Boulder Community Health
- Company type: Nonprofit organization
- Industry: Healthcare
- Founded: 1922; 103 years ago in Boulder, Colorado, United States
- Headquarters: 4747 Arapahoe Ave., Boulder, Colorado, United States
- Areas served: Boulder County and Broomfield, Colorado
- Key people: Robert Vissers (President & CEO)
- Website: www.bch.org

= Boulder Community Health =

Boulder Community Health (BCH) is a nonprofit health system located in Boulder, Colorado.

== History ==
The origins of the health system began nearly two years after the University of Colorado School of Medicine decided to relocate their campus to Denver with the formation of the nonprofit Community Hospital Association on April 19, 1922.

===Boulder Community Hospital===
In 1926, the Boulder Community Hospital was dedicated with 45 beds at 1100 Balsam Avenue, north of downtown Boulder.

Beginning in 1955, Boulder Community Hospital raised funds to expand. By 1974, the hospital had a capacity of 172 beds and was seeing more than 14,000 emergency department patients annually.

On October 9, 2014, Boulder Community Health consolidated all of its emergency and trauma services and most inpatient including cancer, surgery, and orthopedic to Foothills Hospital in East Boulder.
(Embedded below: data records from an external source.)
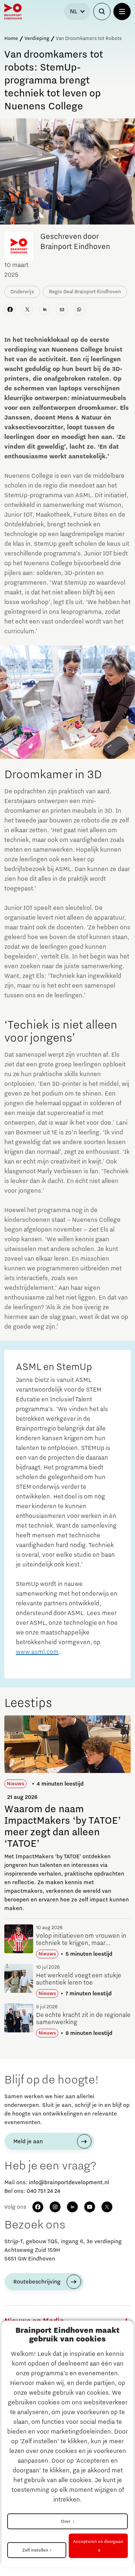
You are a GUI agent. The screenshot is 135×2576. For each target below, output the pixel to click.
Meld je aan (28, 2141)
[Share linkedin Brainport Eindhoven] (44, 309)
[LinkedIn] (72, 2207)
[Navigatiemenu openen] (122, 11)
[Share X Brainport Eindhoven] (27, 309)
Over (66, 2521)
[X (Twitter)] (107, 2207)
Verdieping (36, 38)
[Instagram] (55, 2207)
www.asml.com (37, 1652)
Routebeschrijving (36, 2281)
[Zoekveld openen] (102, 11)
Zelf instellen (35, 2550)
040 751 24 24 (43, 2191)
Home (11, 38)
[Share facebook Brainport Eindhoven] (10, 309)
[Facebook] (38, 2207)
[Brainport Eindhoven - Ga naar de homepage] (13, 11)
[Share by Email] (62, 309)
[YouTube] (89, 2207)
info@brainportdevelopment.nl (69, 2182)
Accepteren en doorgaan (98, 2541)
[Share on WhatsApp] (79, 309)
Services that remained at the Boulder Community Hospital location included non-critical care, in-patient rehab, behavior health care, and billing and records.
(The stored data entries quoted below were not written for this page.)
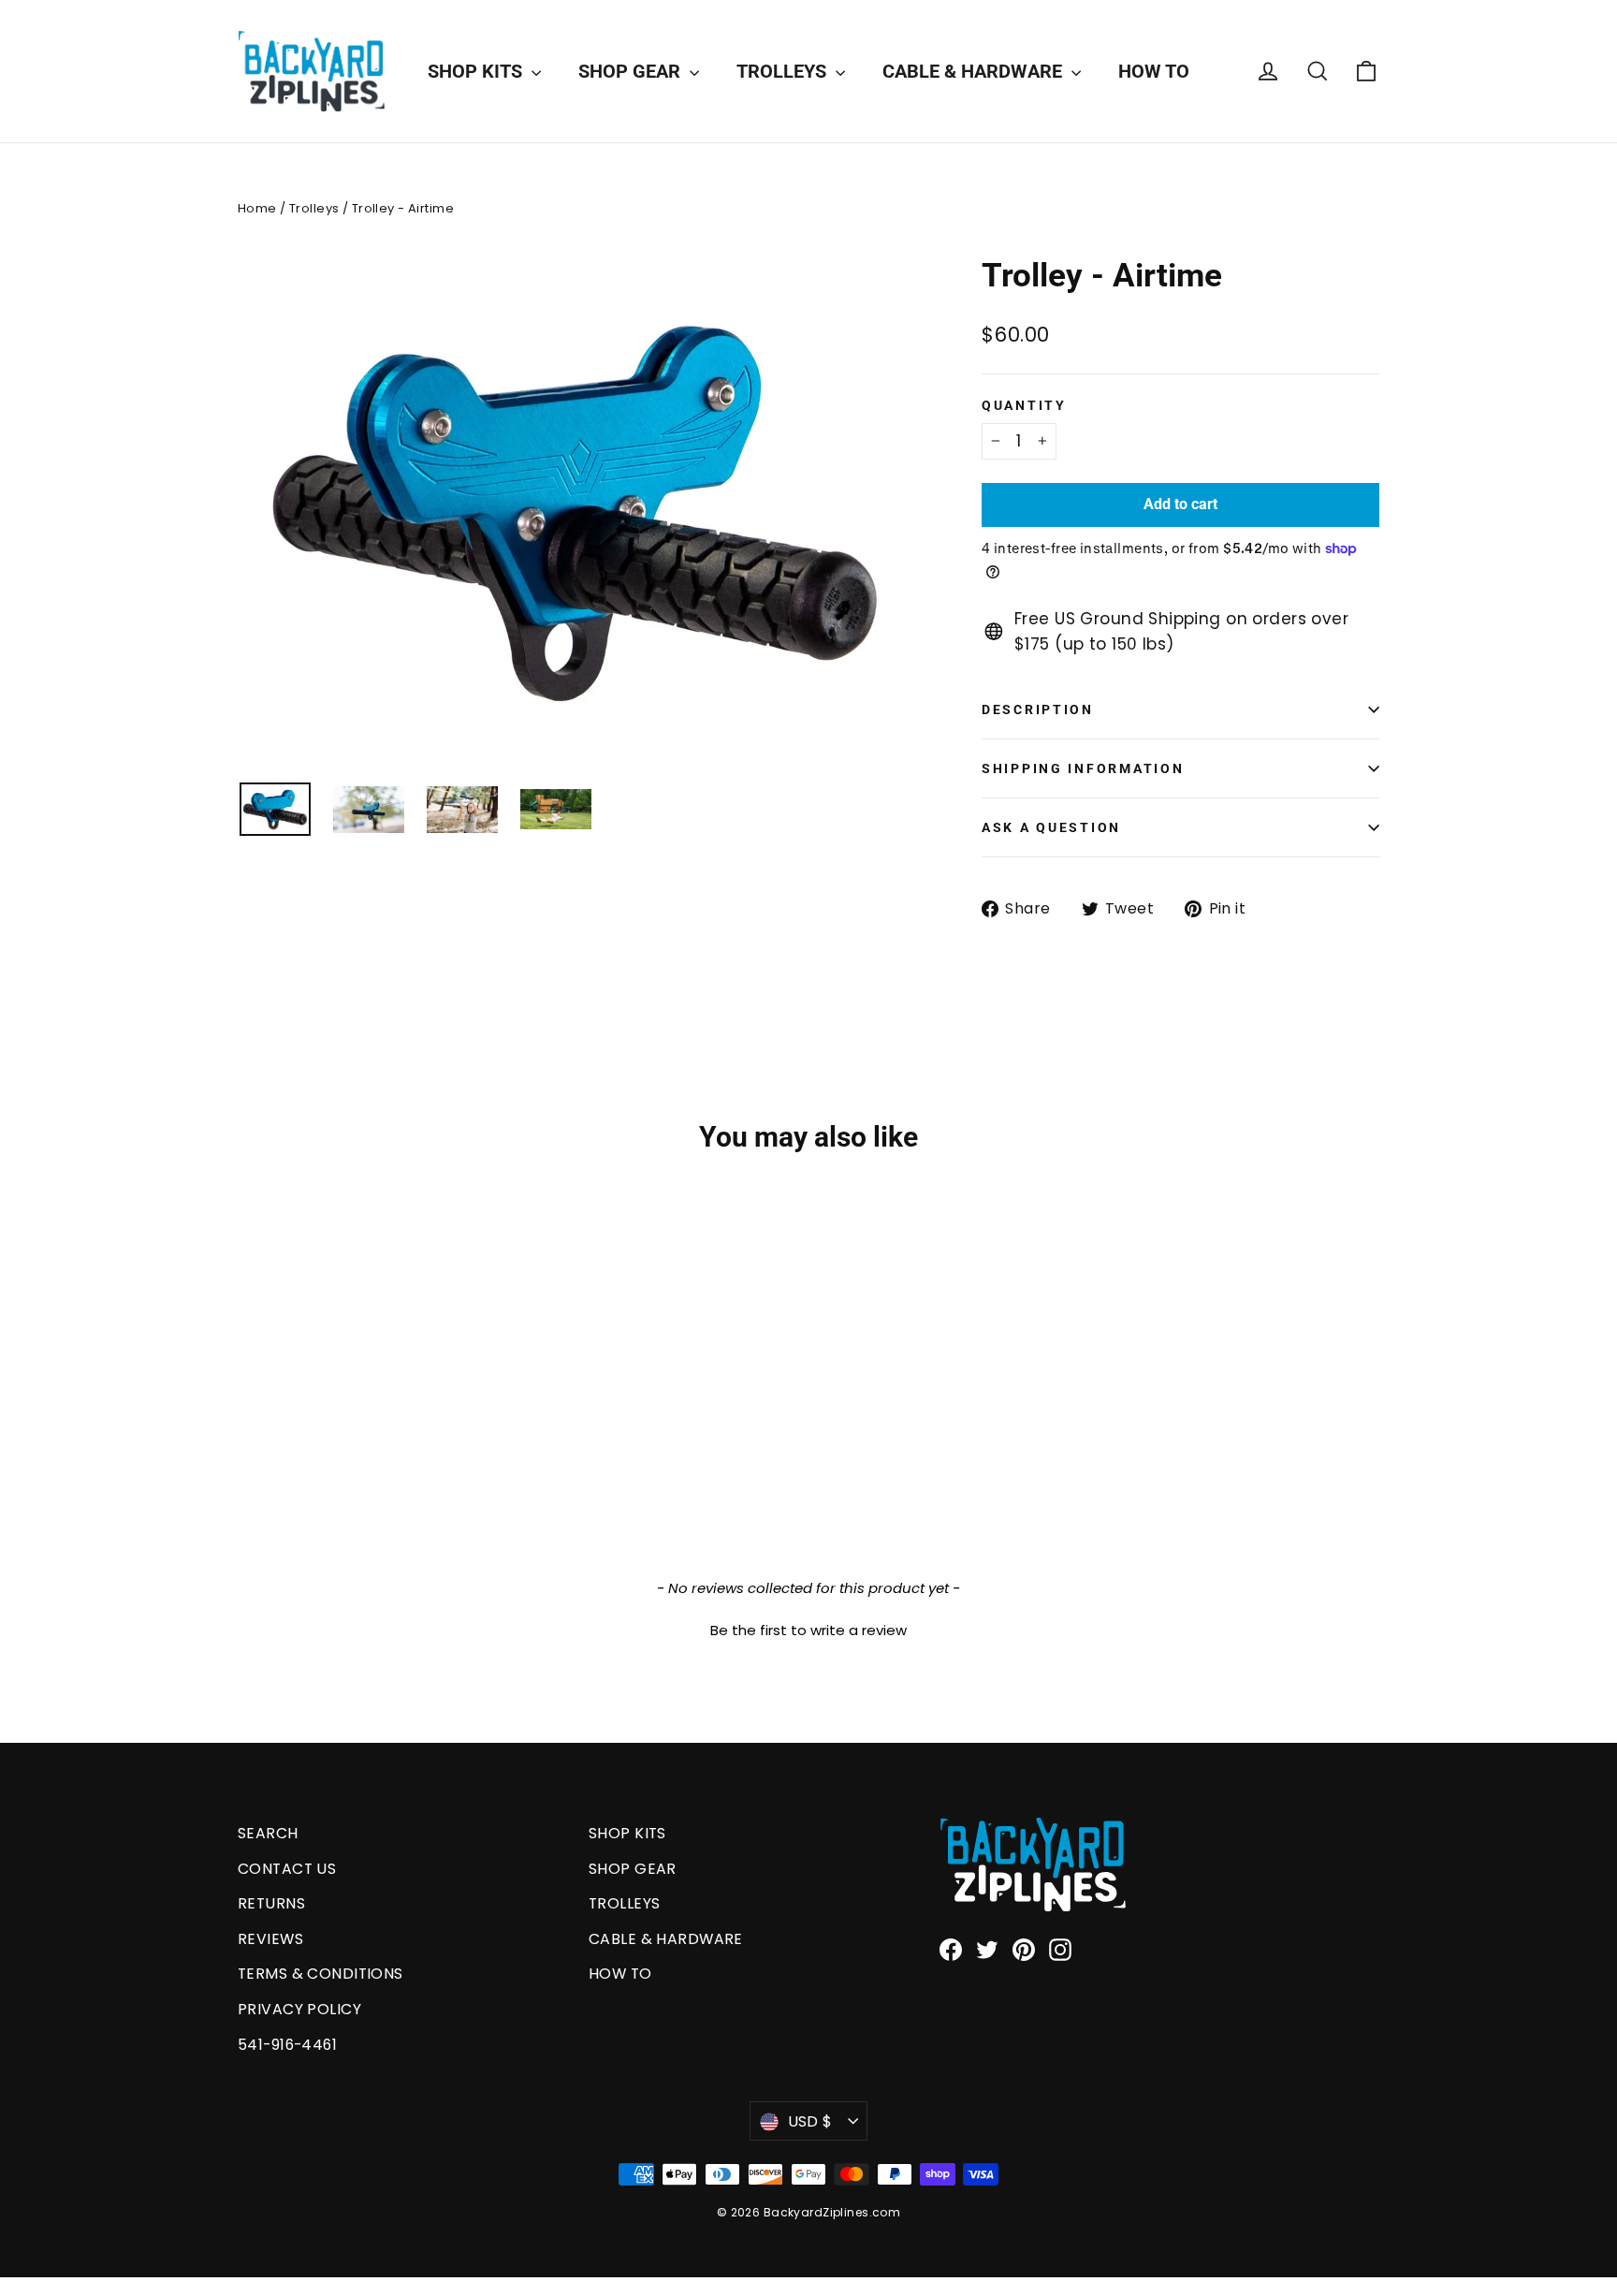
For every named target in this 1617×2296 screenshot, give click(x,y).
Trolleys (314, 208)
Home (257, 208)
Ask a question (1051, 827)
The city of Boulder agreed to purchase the Boulder Community Hospital campus in 2015. Boulder Community Health moved its final service from the location on April 8, 2019, and held a closing ceremony on April 26. The property was turned over to the city of Boulder in May.

===Health system===

By 1985, Boulder Community Hospital began to expanding to other locations outside Boulder Community Hospital through opening of new centers and acquisition of Boulder Memorial Hospital.

In 2003, Foothills Hospital was opened at a more central location to better serve its service area in response to the population growth in east Boulder County.

On April 22, 2014, Boulder Community Hospital announced that they were adopting the name Boulder Community Health for their regional health system to reflect its growth.

BCH is one of Colorado's few remaining independent health systems.

== Behavioral and mental health care ==
Boulder Community Health in 2021 created a new mental health care program called the Pathways Partial Hospitalization Program and the Pathways Intensive Outpatient Program, both of which use mindfulness-based techniques, coupled with nature-based care.

Additionally, the Boulder Community Health Foundation has established the Anchor Point Mental Health Endowment, a fund that supports the mental well-being of patients along the continuum of care.